SOURCE EXTRACT ▸

For this type, under the examples, providing less than, or more than, 15 car parking spaces is an offence against the planning legislation. So too is providing boundary setbacks less than what is shown in the approved plans and drawings. If the developer wants to depart from specific conditions like these, a request to change the approval (or worse a new development application if the change is not a ‘permissible change’) is required. Nothing can be done to escape this conclusion. If you are asserting that an amended plan is OK as being GIA, but which is in conflict with an express condition of the approval, you are barking up the wrong tree. It is not GIA.

The second type are changes that are not in conflict with an express condition of the development approval but are, arguably, ‘GIA’ with the approved drawings and plans.

  • I could get into an unhelpful details discussion about what the Courts say GIA means but the key issues that say that matter are…What is the “significance of the departure from the assessment criteria”
  • What are the “town planning consequences of the departure”?
  • Is it immaterial?

Does the change require assessment?

At this point, you need to go back to the planning scheme and other assessment criteria. You will know there are scores of relevant matters requiring assessment, like setbacks, height, site cover, density, car parking, landscaping, and it goes on and on.

If the change you are contemplating requires assessment, it is not GIA.

REQUIREMENTS ▸
**A)** Name each matter that the passage on development approvals lists as requiring assessment.
**B)** Write out the passage on development approvals word for word, everything from "The second type" down to "drawings and plans.".

SOURCE DATA ▸
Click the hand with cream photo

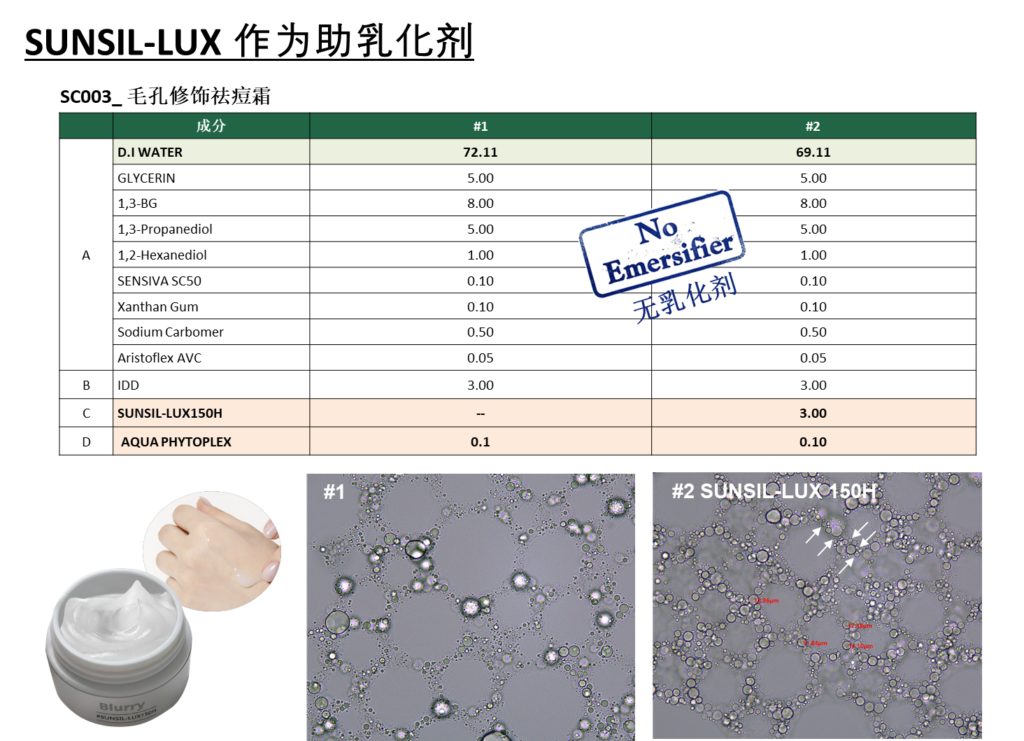[x=212, y=551]
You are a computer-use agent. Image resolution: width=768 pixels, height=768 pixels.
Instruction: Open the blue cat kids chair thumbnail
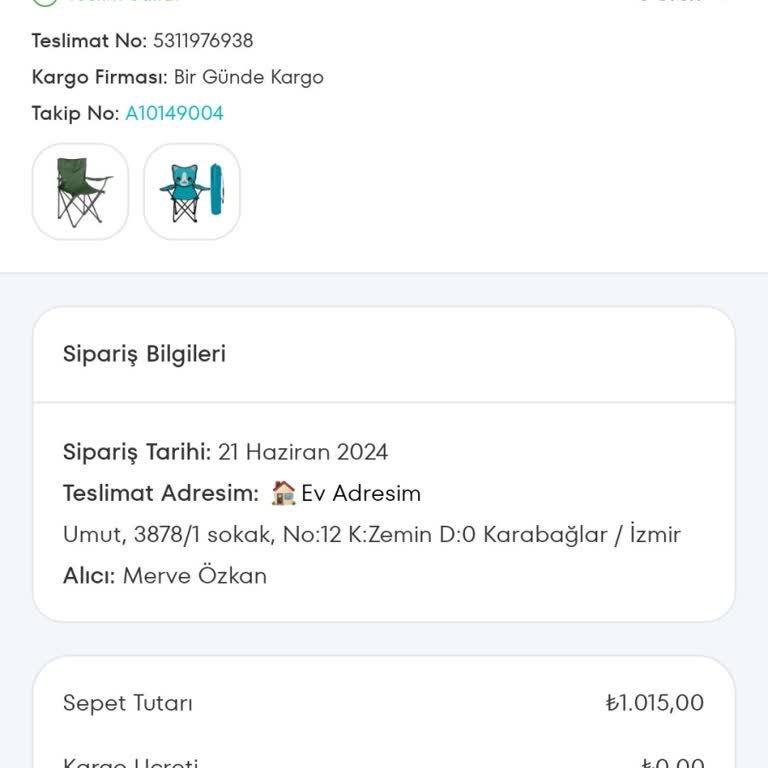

SET OF ANSWERS ▸
**A)** Setbacks, height, site cover, density, car parking, landscaping

**B)**
The second type are changes that are not in conflict with an express condition of the development approval but are, arguably, ‘GIA’ with the approved drawings and plans.